更新日 2016.09.12
TKC税務研究所 特別研究員 相澤 友弘
経済活動のグローバル化に伴い、国際取引に係る消費税について判断が困難となるケースが増加しています。また、平成28年度税制改正では、高額資産を取得した場合における仕入税額控除制度の適用関係の見直しがおこなわれ、一定の場合免税点制度及び簡易課税制度が適用できなくなりました。
当コラムでは、「消費税の免税等に関する留意点」として、第1回で高額特定資産を取得した場合の納税義務の免除の特例を解説し、第2回ではTKC税務研究所に寄せられた質問のうち、留意すべき輸出免税の取扱いに関するQ&Aを掲載します。
1.高額特定資産を取得した場合の納税義務の免除の特例
平成28年度消費税の改正において、課税事業者が簡易課税制度を選択適用していない課税期間において、平成28年4月1日以後に高額特定資産の課税仕入れ又は保税地域からの引取りを行った場合(以下「課税仕入れ等」という。)、又は自己建設高額特定資産の建設等に要した原材料及び経費の額が税抜1千万円以上となった場合は、一定の期間について、事業者免税点制度及び簡易課税制度(以下「当該制度」という。

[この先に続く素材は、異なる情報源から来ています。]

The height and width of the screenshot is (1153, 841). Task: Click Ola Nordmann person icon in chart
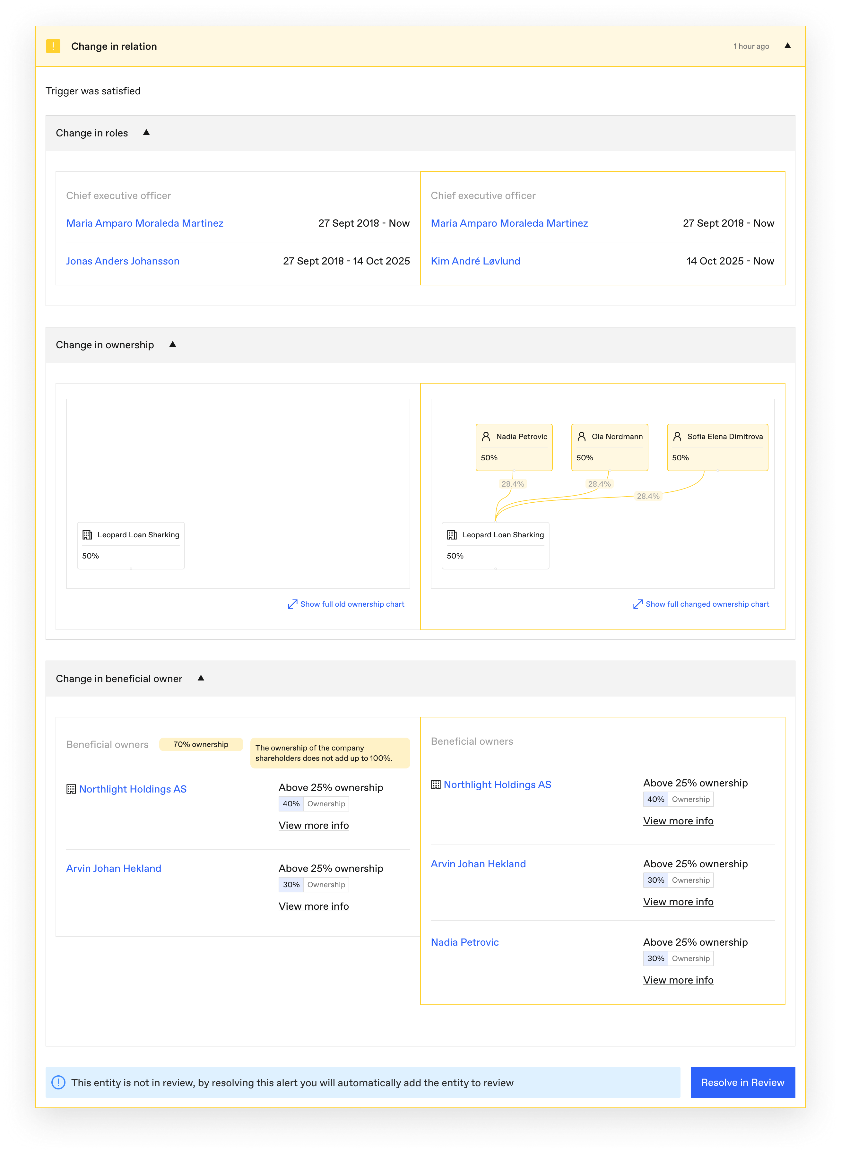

)を適用できなくなりました(消費税法第12条の4)。
(1) 高額特定資産
- ①高額特定資産とは、一取引単位につき、支払対価の額が税抜1千万円以上の棚卸資産又は調整対象固定資産をいいます(消費税法施行令第25条の5第1項第1号)。
- ②当該制度が適用できない期間は、課税仕入れ等の日の属する課税期間の初日から3年を経過する日の属する課税期間までの各課税期間になりますので、個人事業者及び1年決算の法人は3年間適用できません(消費税法第12条の4)。
この取扱いは、取得した高額特定資産を、当該期間中に廃棄、売却した場合であっても適用されます(消費税法基本通達1-5-22の2)。 - ③課税仕入れ等に係る支払対価の額には、当該資産の購入のために要する引取運賃、荷役費等又はその資産を事業の用に供するために必要な課税仕入れに係る支払対価の額は含まれません(消費税法基本通達1-5-24)。
(2) 自己建設高額特定資産
- ①自己建設高額特定資産とは、他の者との契約に基づき、又は事業者の棚卸資産又は調整対象固定資産として、自ら建設等した資産をいいます。

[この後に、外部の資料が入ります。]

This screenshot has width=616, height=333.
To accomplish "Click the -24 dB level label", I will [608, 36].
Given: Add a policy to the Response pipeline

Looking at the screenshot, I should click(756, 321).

自己建設高額特定資産が調整対象固定資産である場合の一取引単位は、消費税法施行令第5条各号に掲げる資産について、その資産ごとにその建設に要した仕入等に係る支払対価の額の合計額を基礎として判定します(消費税法基本通達1-5-26)。 - ②当該制度が適用できない期間は、1)自己建設高額特定資産の建設等に要した原材料及び経費の額(仕入税額控除を行ったものに限る。)の累計額が税抜1千万円以上となった日の属する課税期間の初日から、2)当該建設等が完了した日の属する課税期間の初日以後3年を経過する日の属する課税期間まで適用できません(消費税法第12条の4)。
したがって、1)の累計額が税抜1千万円以上となった日と2)の建設等が完了した日の課税期間が異なる場合は、当該制度を適用できない期間は3年以上になります。 - ③施行令第5条各号に掲げる資産であっても、棚卸資産の原材料として仕入れるものは調整対象固定資産に該当しないので、当該原材料を自ら建設等する棚卸資産の原材料として使用した場合には、その原材料の仕入れに係る支払対価の額についても、当該棚卸資産の建設等に要した仕入れに係る支払対価に含めます(消費税法基本通達1-5-27)。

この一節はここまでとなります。